Required work: Gather the lines below that include the string "pixels", copying each in full.

══ Extracted records ══

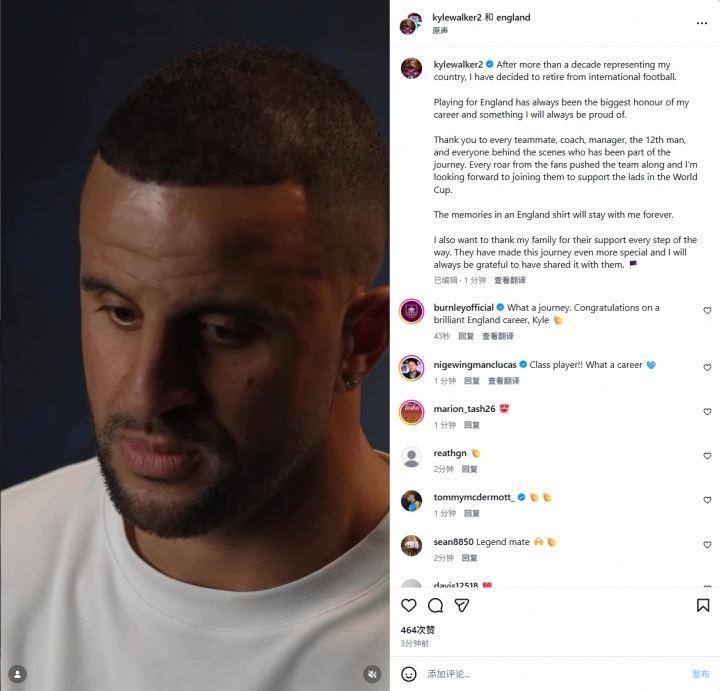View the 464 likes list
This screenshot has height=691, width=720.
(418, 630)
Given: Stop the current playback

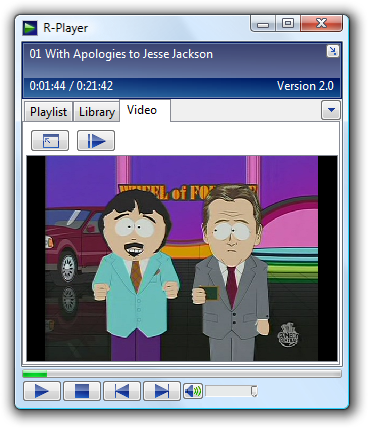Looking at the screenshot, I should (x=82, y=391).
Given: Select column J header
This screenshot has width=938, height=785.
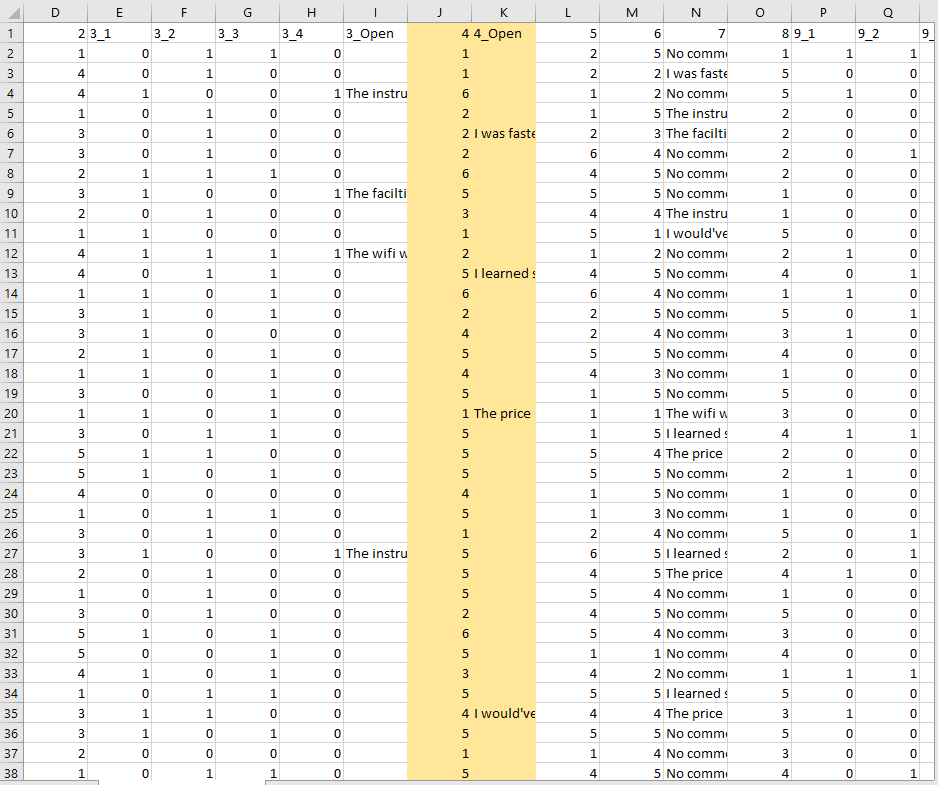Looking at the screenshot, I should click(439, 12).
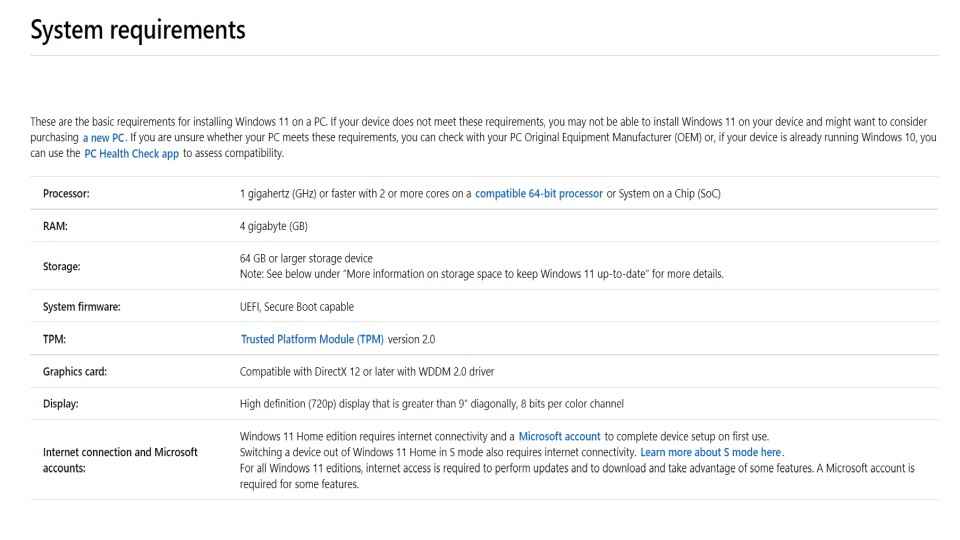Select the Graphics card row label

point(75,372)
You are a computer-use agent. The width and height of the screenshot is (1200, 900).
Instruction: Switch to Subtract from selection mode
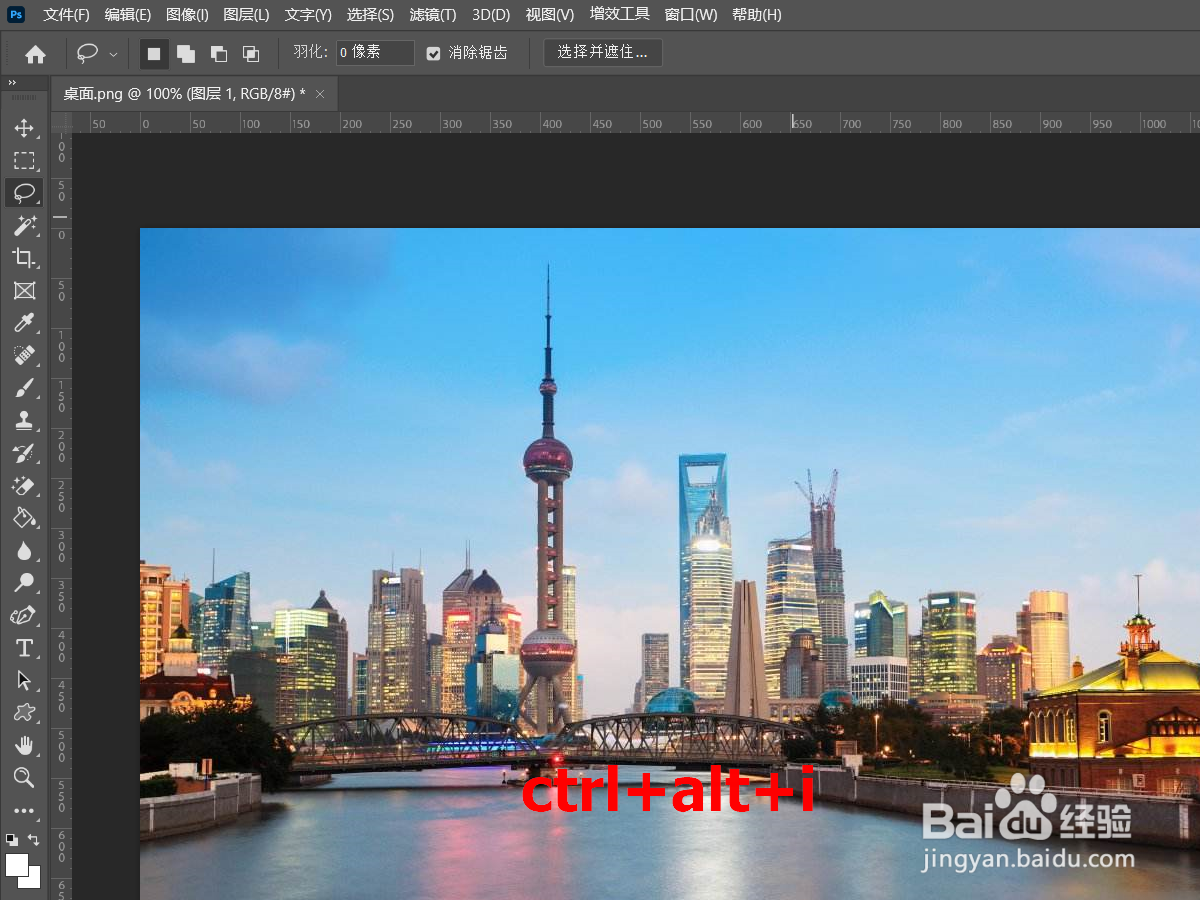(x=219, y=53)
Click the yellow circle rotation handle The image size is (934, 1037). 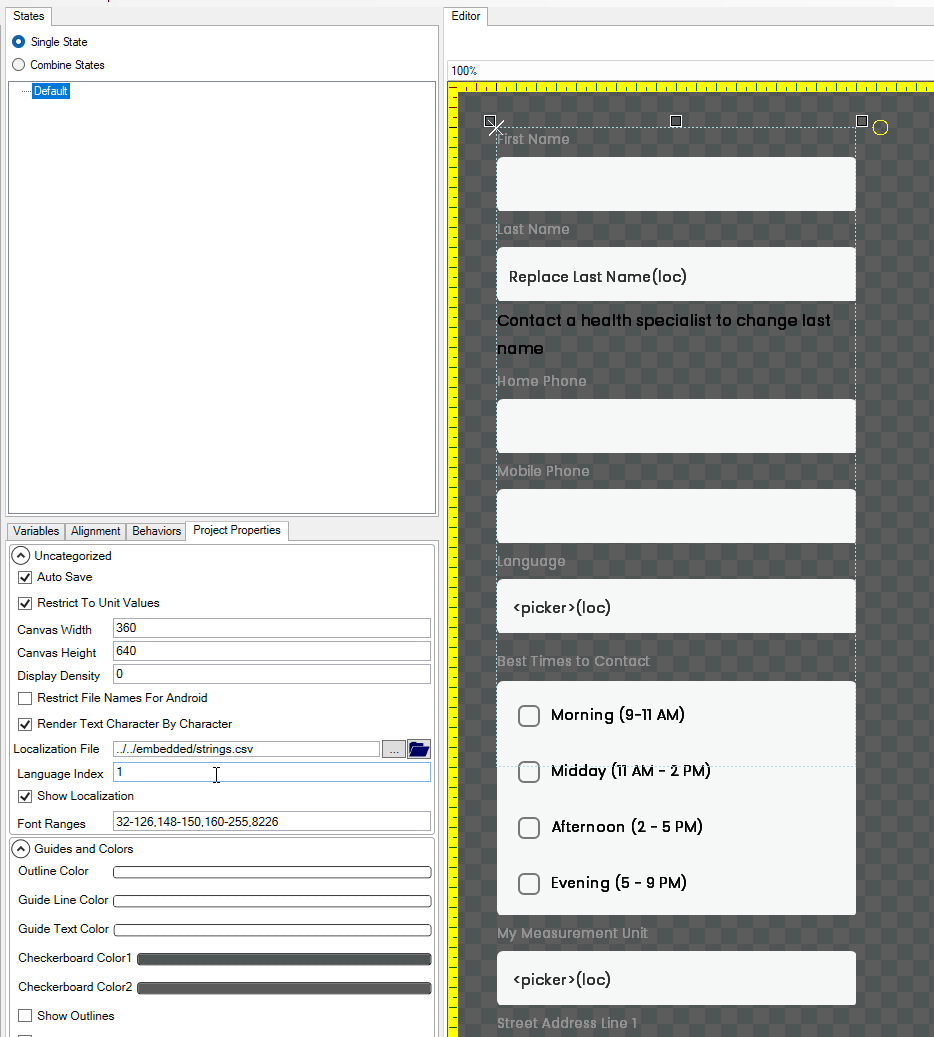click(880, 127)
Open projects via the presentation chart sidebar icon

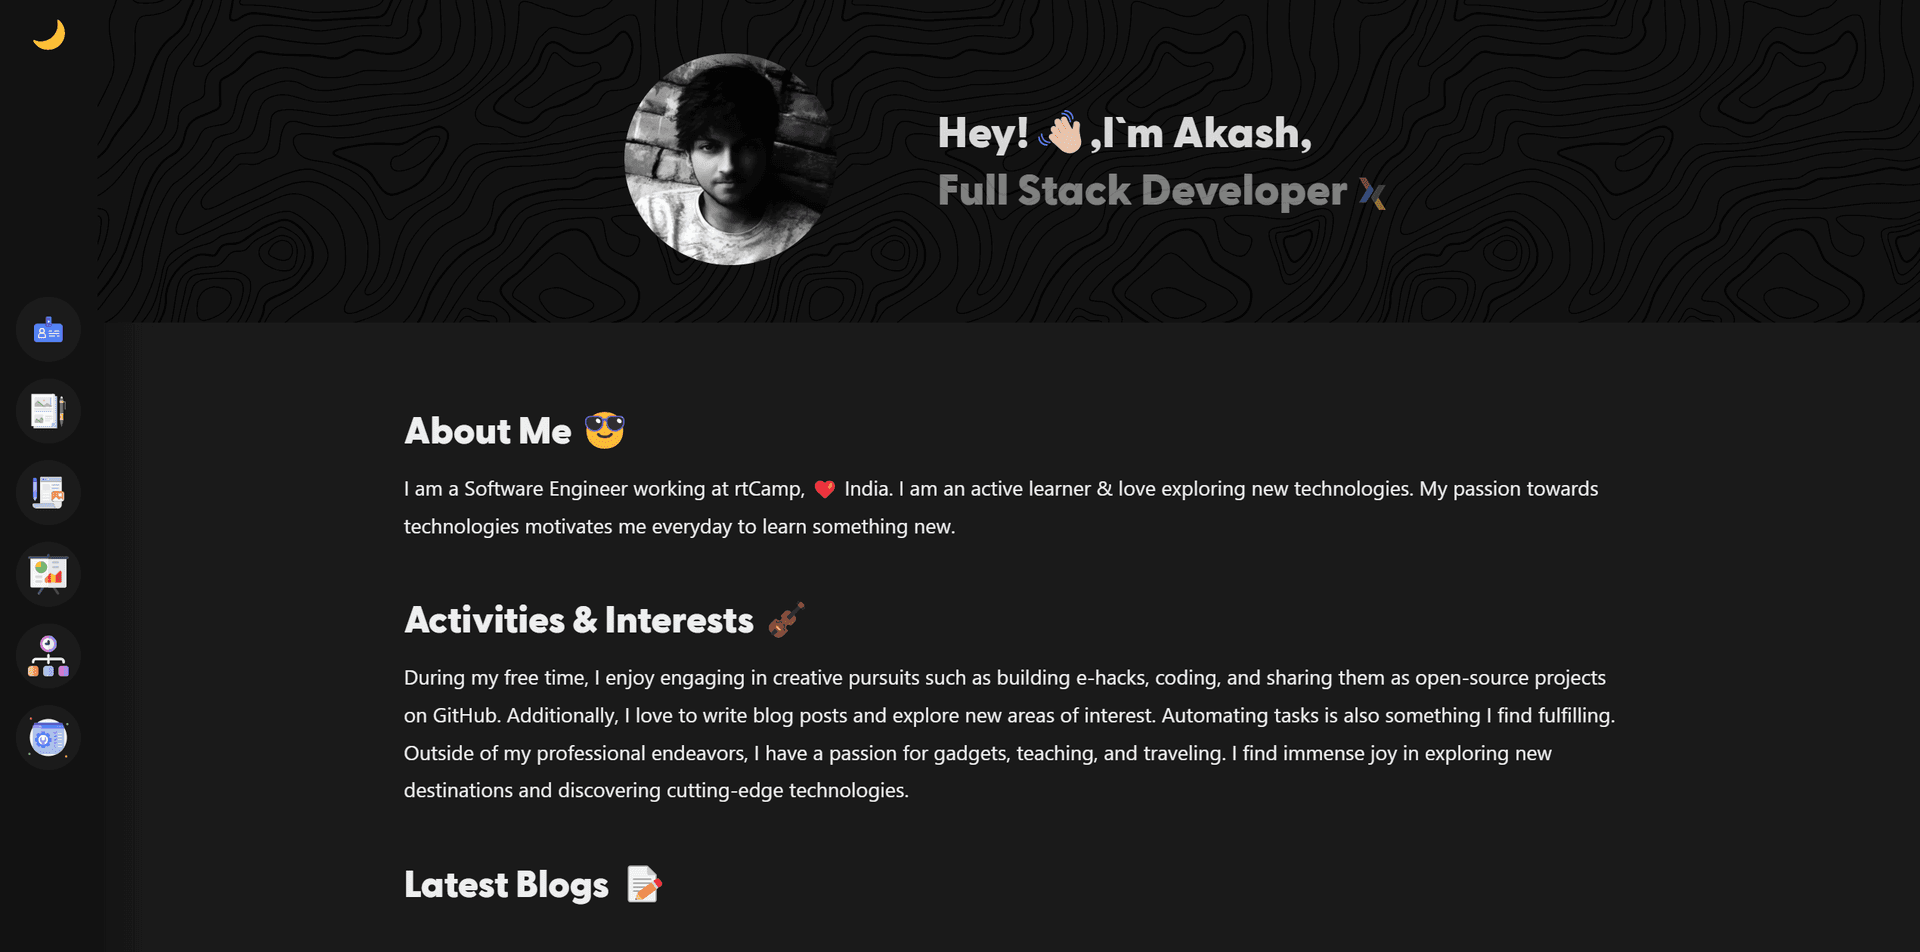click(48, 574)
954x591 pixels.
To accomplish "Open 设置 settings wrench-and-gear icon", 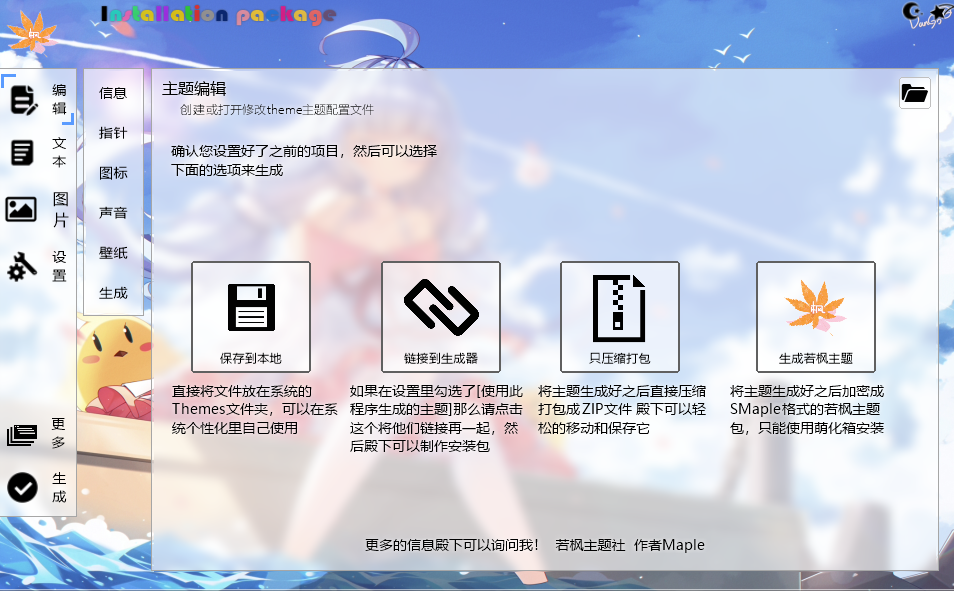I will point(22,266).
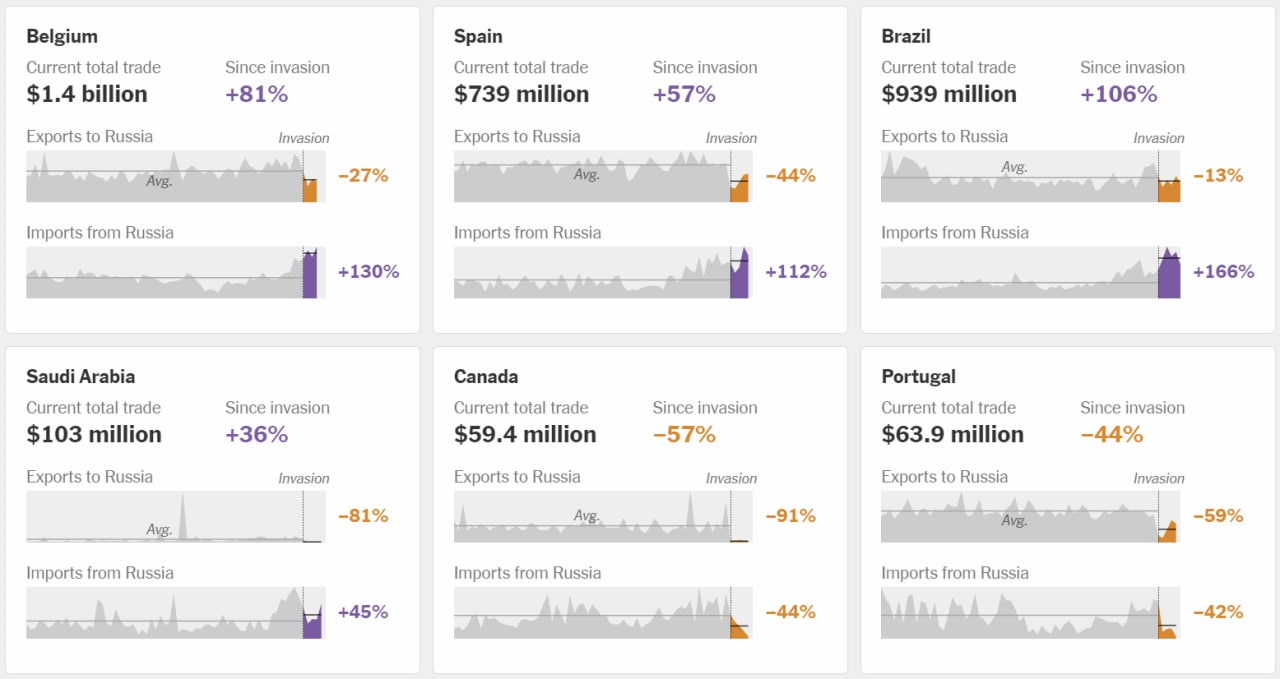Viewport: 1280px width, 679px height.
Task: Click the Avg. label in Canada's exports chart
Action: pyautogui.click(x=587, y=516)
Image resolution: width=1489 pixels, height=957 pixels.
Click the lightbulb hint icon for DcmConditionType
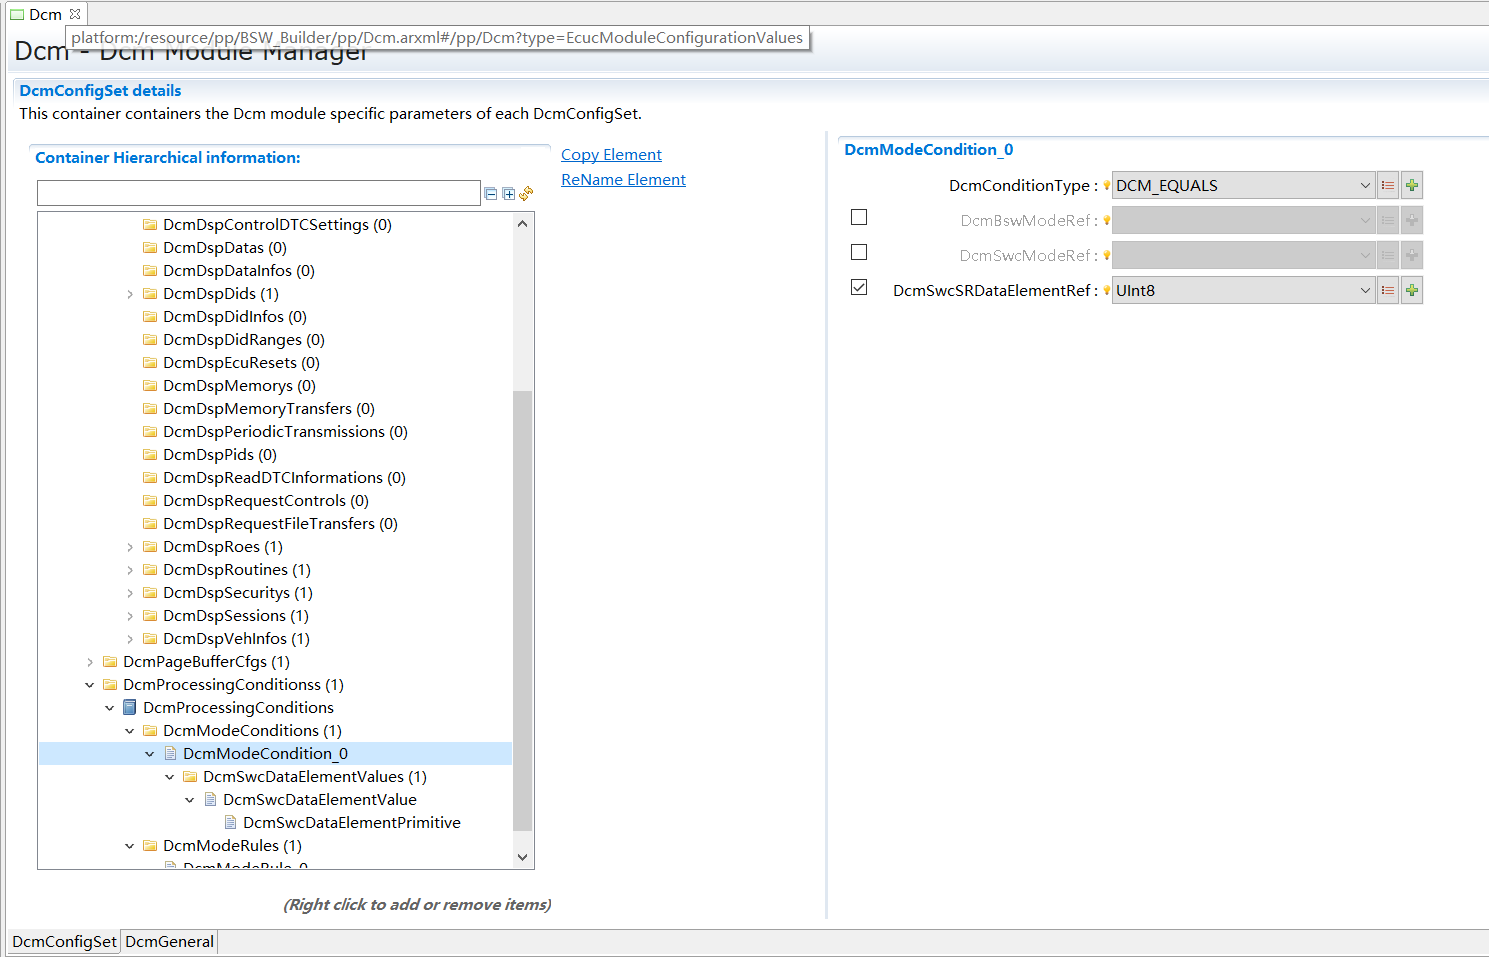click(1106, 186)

═══

Written reply:
954x591 pixels.
Image resolution: width=1489 pixels, height=957 pixels.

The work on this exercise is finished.